Task A
Drawing on the award citations, explain why Mikuni used GPUs on Perlmutter to train thousands of networks.
Task B
According to the award citations, in which journal was de Villa's work on double superionicity published?

Source extract
»»
Vinicius Mikuni is revolutionizing the application of deep learning in particle, nuclear, and astrophysics by developing cutting-edge solutions to complex challenges, particularly in the realm of denoising or "unfolding" for differential cross-section measurements. His groundbreaking methodologies, encapsulated in the widely-used PyPI package OmniFold, have enabled unprecedented scientific insights and fostered collaborations across experimental, theoretical, and computational domains. Using NERSC's Perlmutter, Mikuni has innovated computational workflows, using GPUs to train thousands of networks for robust uncertainty quantification and introducing a foundation model that doubles training speed without compromising performance.

NERSC Early Career Awards for Innovative Use of High Performance Computing

Kyla De Villa
PhD Student
University of California, Berkeley
Department of Earth and Planetary Science

Kyla de Villa has made groundbreaking contributions to computational material science through her discovery of a new state of matter, double superionicity, using GPU-accelerated molecular dynamics simulations at NERSC. Published in Nature Communications, de Villa’s work revealed this hybrid state where hydrogen and another heavier nucleus become mobile under extreme conditions, significantly advancing our understanding of the interiors of Uranus and Neptune and their magnetic field generation. She independently performed all simulations and analyses, overcoming rigorous challenges to demonstrate the robustness and planetary relevance of her findings. Beyond her research, de Villa is a dedicated mentor, educator, and community builder, revitalizing peer mentoring programs, leading STEM outreach efforts, and organizing graduate seminars, fostering a supportive academic environment.
««
Data extract
»»
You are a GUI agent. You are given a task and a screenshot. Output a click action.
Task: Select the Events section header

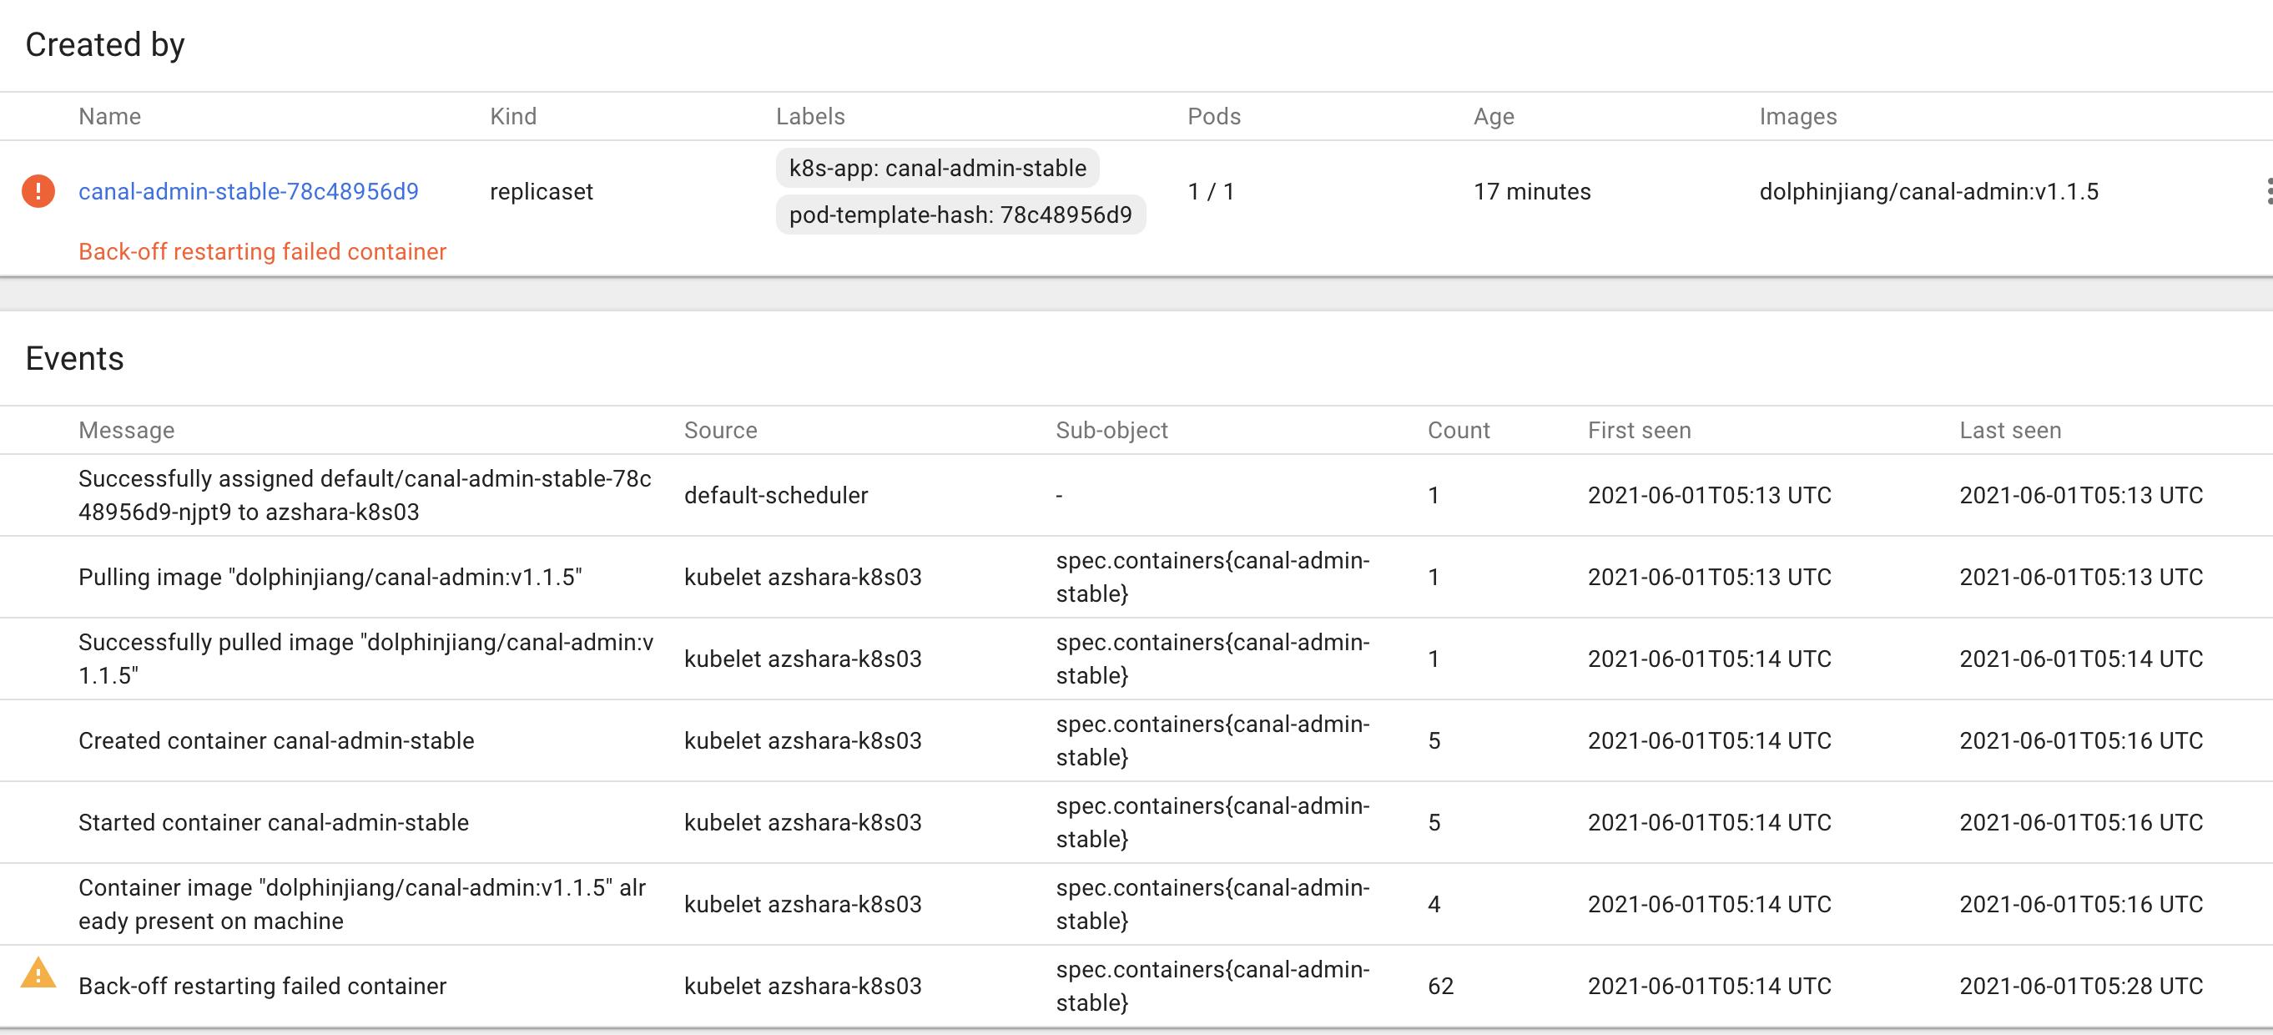tap(75, 358)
««
Final result A
Mikuni trained thousands of networks on GPUs to achieve robust uncertainty quantification. This was part of the computational workflows he developed using NERSC's Perlmutter.

Final result B
Nature Communications.